Reflow uses content-addressed hashing to skip tasks whose inputs haven't changed.

How it works

Each task instance gets an identity hash built from:

  • the task name and version string
  • the input parameters
  • the output hashes of all upstream tasks

If a previous run produced a successful result with the same identity, reflow reuses it instead of submitting a new job.

Cache invalidation

Bump the version field when your task logic changes:

@wf.job(version="2")  # was "1" before the code change
def process() -> str:
    return "new logic"

Everything downstream is also recomputed because the upstream output hash changes.

Forcing recomputation

From the CLI:

$ python pipeline.py submit --run-dir /tmp/r --source data.csv --force
$ python pipeline.py submit --run-dir /tmp/r --source data.csv --force-tasks process

From Python:

# Force everything
run = wf.submit(run_dir="/tmp/r", force=True, source="data.csv")
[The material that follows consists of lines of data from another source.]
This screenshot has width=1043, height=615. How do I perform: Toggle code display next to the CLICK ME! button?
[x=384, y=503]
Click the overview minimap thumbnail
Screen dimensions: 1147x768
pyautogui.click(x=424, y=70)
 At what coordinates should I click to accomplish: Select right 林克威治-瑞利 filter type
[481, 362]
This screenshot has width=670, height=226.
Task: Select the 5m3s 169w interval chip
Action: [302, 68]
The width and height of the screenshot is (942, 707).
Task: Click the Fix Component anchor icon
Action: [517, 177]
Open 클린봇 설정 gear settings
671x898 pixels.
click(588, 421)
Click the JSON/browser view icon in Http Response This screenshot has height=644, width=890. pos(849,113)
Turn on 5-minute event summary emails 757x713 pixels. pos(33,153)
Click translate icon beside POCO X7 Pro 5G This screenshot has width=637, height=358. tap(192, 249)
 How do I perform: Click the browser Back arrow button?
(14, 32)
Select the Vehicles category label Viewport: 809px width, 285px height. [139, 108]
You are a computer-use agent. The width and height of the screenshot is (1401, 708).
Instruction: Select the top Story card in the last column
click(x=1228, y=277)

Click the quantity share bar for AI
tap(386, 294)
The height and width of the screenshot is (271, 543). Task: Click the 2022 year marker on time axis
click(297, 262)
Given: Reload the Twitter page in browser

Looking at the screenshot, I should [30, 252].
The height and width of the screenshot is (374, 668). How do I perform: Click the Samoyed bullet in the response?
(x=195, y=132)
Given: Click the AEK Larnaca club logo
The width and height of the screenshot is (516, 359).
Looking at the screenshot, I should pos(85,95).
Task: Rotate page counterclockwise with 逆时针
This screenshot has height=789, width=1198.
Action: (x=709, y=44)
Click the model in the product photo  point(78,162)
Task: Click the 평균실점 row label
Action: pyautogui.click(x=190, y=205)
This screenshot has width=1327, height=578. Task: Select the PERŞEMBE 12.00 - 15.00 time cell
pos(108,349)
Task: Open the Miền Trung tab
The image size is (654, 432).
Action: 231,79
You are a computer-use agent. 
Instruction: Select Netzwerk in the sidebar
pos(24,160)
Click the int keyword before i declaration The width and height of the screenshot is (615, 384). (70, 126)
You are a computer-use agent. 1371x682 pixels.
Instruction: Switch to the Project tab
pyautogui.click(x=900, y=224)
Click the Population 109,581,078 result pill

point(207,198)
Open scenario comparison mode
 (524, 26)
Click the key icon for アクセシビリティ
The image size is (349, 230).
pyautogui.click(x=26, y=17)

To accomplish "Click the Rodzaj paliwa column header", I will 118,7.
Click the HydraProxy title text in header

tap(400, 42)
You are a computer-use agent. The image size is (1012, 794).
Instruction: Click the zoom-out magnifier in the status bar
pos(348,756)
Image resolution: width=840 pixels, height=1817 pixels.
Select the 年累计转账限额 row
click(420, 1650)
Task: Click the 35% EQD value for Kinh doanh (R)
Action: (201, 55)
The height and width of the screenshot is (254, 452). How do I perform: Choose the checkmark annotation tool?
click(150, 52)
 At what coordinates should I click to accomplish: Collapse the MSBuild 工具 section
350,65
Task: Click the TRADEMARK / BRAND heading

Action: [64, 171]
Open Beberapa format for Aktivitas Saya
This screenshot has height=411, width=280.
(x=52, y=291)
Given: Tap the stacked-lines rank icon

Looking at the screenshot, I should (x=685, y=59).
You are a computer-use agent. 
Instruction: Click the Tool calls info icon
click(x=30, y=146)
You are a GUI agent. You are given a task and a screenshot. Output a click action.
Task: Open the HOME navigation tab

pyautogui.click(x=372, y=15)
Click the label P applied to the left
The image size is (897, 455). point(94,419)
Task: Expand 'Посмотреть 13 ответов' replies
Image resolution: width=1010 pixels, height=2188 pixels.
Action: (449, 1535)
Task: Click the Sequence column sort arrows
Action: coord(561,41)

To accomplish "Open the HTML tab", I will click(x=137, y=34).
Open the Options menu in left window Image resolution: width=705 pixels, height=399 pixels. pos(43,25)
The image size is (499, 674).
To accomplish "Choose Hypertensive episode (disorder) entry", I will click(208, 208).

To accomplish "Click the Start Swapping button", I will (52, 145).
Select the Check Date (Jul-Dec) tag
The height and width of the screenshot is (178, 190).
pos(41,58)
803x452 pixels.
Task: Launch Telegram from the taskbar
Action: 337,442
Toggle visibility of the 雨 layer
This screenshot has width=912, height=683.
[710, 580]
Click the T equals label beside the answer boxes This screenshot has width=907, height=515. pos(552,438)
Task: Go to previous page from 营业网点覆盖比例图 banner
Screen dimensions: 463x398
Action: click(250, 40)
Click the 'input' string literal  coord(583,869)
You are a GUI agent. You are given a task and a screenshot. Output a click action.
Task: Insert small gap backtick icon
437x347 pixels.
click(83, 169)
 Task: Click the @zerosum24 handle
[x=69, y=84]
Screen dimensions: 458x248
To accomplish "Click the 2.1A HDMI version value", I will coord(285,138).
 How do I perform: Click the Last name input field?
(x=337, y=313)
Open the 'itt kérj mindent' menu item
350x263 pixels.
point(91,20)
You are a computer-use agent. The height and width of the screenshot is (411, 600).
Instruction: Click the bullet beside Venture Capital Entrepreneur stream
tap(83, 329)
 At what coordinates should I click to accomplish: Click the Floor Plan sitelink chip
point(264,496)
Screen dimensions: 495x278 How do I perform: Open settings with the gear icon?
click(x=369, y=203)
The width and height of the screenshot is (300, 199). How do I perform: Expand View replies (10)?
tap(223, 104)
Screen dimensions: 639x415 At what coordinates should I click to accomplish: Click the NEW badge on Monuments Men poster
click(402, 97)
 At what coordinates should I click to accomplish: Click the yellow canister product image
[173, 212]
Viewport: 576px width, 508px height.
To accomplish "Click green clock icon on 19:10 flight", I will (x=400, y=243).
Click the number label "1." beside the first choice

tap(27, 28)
# Force only specific tasks
run = wf.submit(run_dir="/tmp/r", force_tasks=["process"], source="data.csv")

The same works with run_local:

run = wf.run_local(run_dir="/tmp/r", force=True, source="data.csv")

Disabling the cache per task

@wf.job(cache=False)
def always_run() -> str:
    return "fresh every time"

Output verification

For tasks that return file paths, reflow can verify that cached files still exist on disk before reusing them:

run = wf.submit(run_dir="/tmp/r", verify=True, source="data.csv")

This checks Path.exists() for Path and list[Path] return types. You can also supply a custom verification function:

@wf.job(verify=lambda output: Path(output).stat().st_size > 0)
def create_file() -> str:
    return "/tmp/output.csv"

Retries

Failed or cancelled tasks can be retried without rerunning the whole pipeline:

run.retry()                 # retry all failed tasks
run.retry(task="process")   # retry only "process"

Or from the CLI:

$ python pipeline.py retry RUN_ID
$ python pipeline.py retry RUN_ID --task process

On retry, upstream cache hits are verified by default so stale intermediate files are detected.

The manifest store

Reflow keeps run metadata, task states, and cached outputs in a shared SQLite database at ~/.cache/reflow/manifest.db. This gives you cross-run cache reuse and a single place to inspect workflow history.

The path can be overridden:

export REFLOW_STORE_PATH=/shared/team/manifest.db

Or in the config file:

# ~/.config/reflow/config.toml
[defaults]
store_path = "/shared/team/manifest.db"